SuperGroup crashes 40%
As I write, shares in SuperGroup -- owner of popular fashion brand Superdry -- have plunged more than 220p to 349p, crashing almost 40%. This hammer blow has smashed SuperGroup's market value down to a mere £280 million.
What on earth could have caused the FTSE 250 firm's shares to slump so dramatically (they were at an all-time low of 310p earlier this morning)? The simple answer is another profit warning, but this was no ordinary profit warning.
A triple whammy for its owners
In an unexpected announcement this morning, SuperGroup revised downwards its guidance for profit before tax to £43 million for the year ending 29 April. There were three reasons for this:
- First (and worst), SuperGroup found "arithmetic errors" in its forecast for its wholesale business, amounting to £2.5 million. Arithmetic errors? Haven't SuperGroup's directors ever heard of Microsoft Excel, calculators or even the abacus?
- Second, thanks to SuperGroup's rapid sales growth, it has admitted to a shortfall of £2 million "due to the particular timing of pull-down of stock over the year-end period by both franchise and wholesale customers". Although it claims "the majority of these sales will fall into [next year's] results", this smacks of incompetence.
- Third, "the mix of sales through our various channels has impacted margins" and "we took the decision to increase our operating costs...and to accelerate investment in our management team". Again, these setbacks will cost another £2 million.
In total, these three setbacks will reduce SuperGroup's pre-tax profit by £6.5 million, or 13%. So why the much greater 40% drop in its share price?
All relationships are based on trust
There's an old expression (which President George W. Bush was famously unable to utter) that goes: "Fool me once, shame on you. Fool me twice, shame on me."
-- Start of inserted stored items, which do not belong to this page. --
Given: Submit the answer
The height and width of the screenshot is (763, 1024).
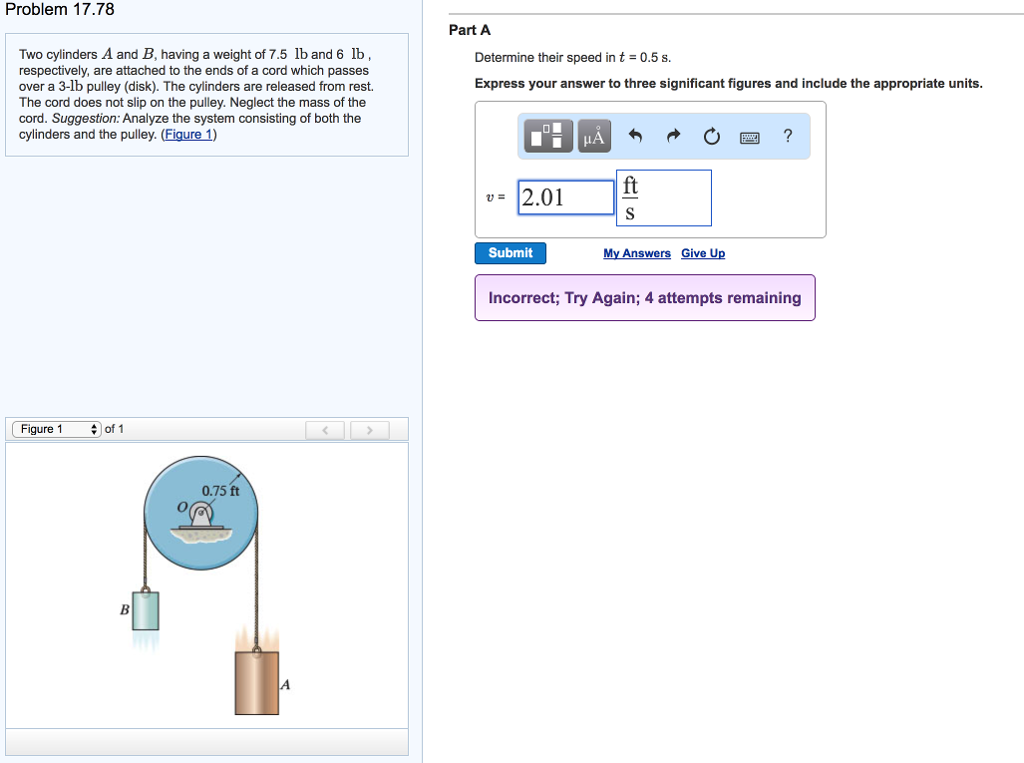Looking at the screenshot, I should tap(510, 253).
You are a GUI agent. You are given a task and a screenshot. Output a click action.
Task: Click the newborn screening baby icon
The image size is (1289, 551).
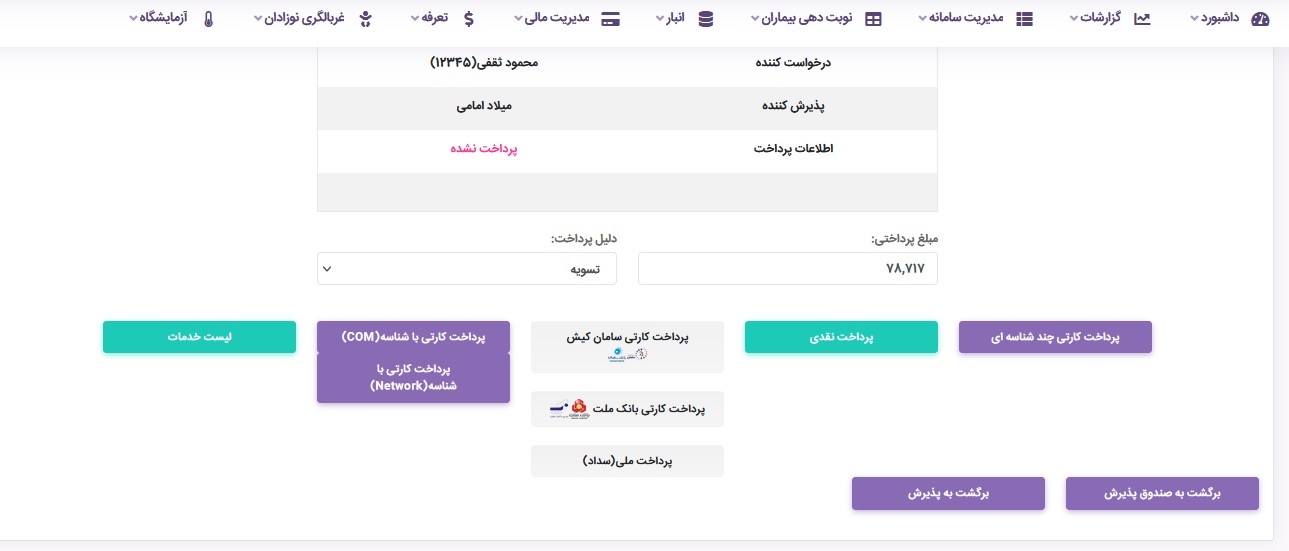(365, 19)
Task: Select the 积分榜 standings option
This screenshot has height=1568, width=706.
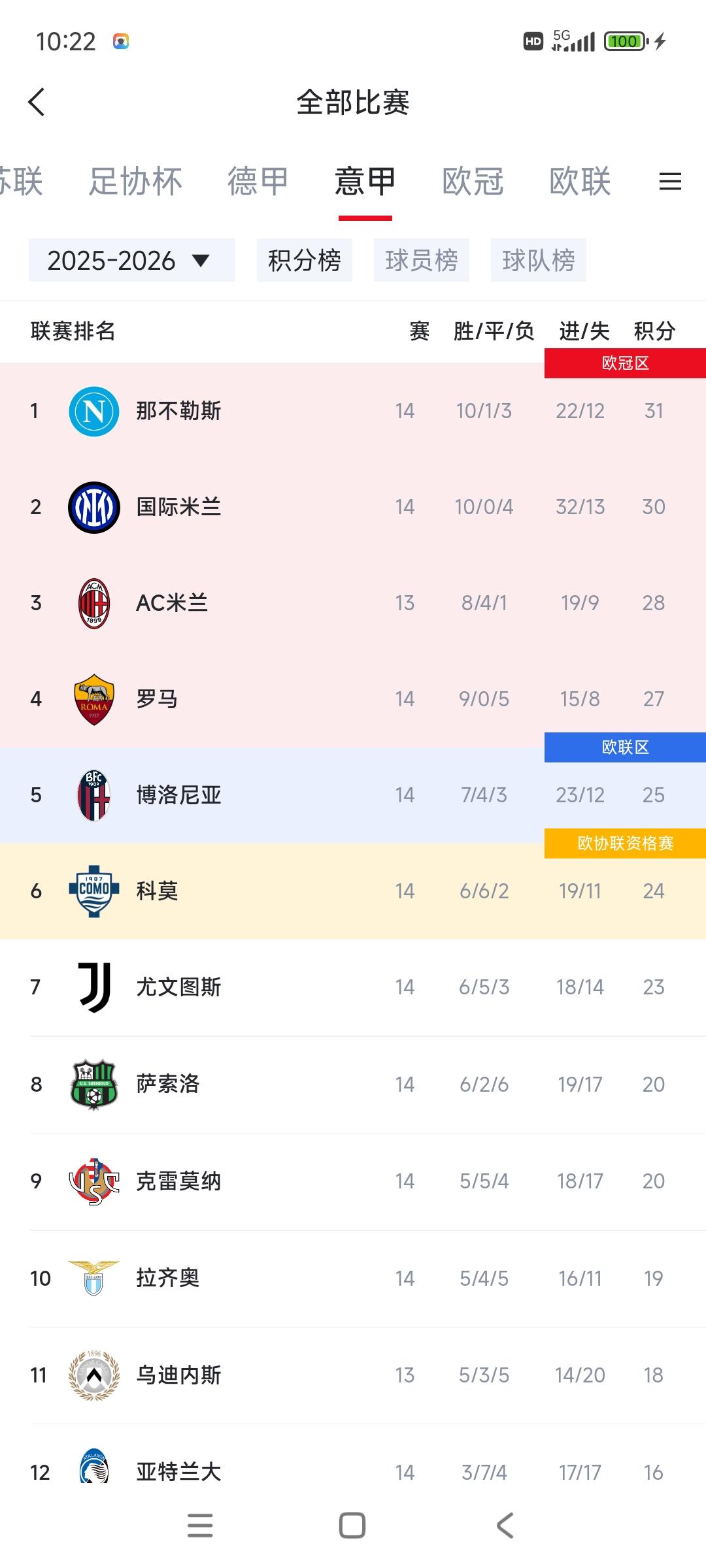Action: pyautogui.click(x=304, y=259)

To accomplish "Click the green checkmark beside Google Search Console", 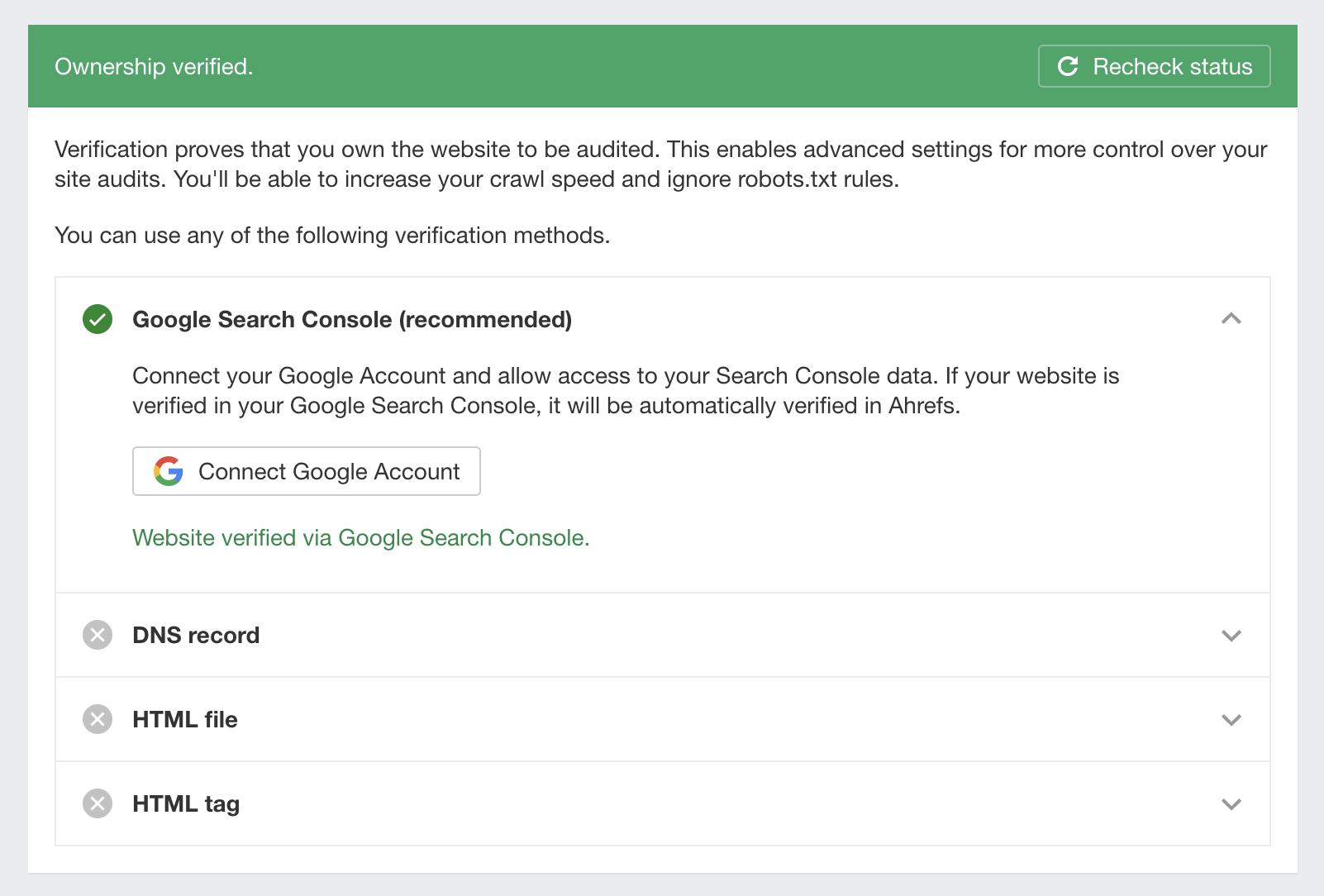I will 98,319.
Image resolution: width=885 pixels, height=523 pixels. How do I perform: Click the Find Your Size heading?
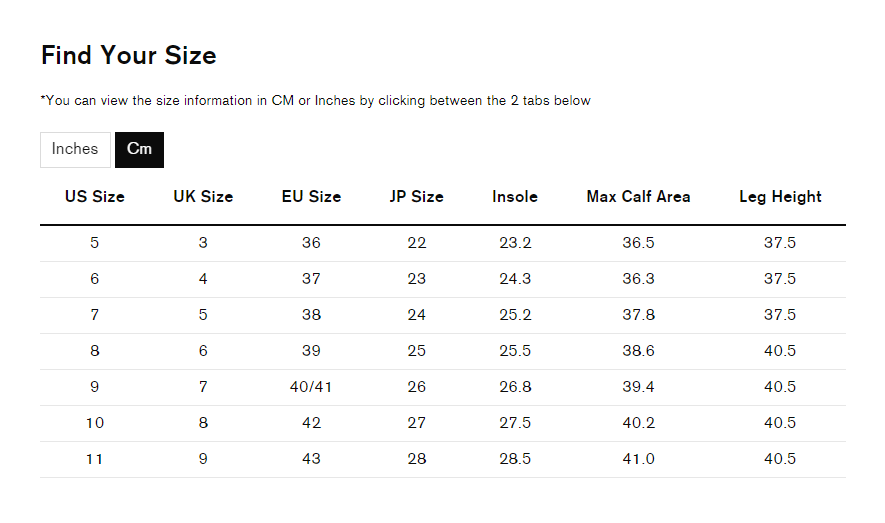pyautogui.click(x=129, y=55)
Put another way, almost all trust is gone when someone badly disappoints you for a second or third time. Having owned up to repeated errors in their management of this business, SuperGroup's directors have lost the confidence of the firm's owners. In this situation, the only sane move is to sell your shares and move on.
What's more, in my experience, businesses that admit to "accounting errors" usually have deep-rooted mismanagement problems that go right to their hearts. In fact, those two words are one of the best sell signals that I've seen in 25 years as a private investor.
SuperValue?
Having floated at 500p in March 2010, SuperGroup's shares exploded, briefly getting close to £19 in February 2011. Since then, they have tumbled again and again to today's 349p. I gave SuperGroup's shares my thumbs-down at 576p in February, since when they have fallen another 39%.
Today, SuperGroup shares trade on a forward price-to-earnings ratio of 12.2 and offer a tiny dividend yield of 0.5%, covered more than 15 times. While its rating is now more in line with its peers, SuperGroup's shares come with a fair degree of operational risk. Indeed, before buying, you have to question whether this clumsy management team deserves your vote of confidence.
No doubt more details will emerge when SuperGroup issues its next interim management statement on Thursday, 10 May. However, given its executive weakness, I'd steer clear until heads roll and the business shows clear signs of upward improvements.
Right now, this is a share for short-term traders, rather than long-term investors!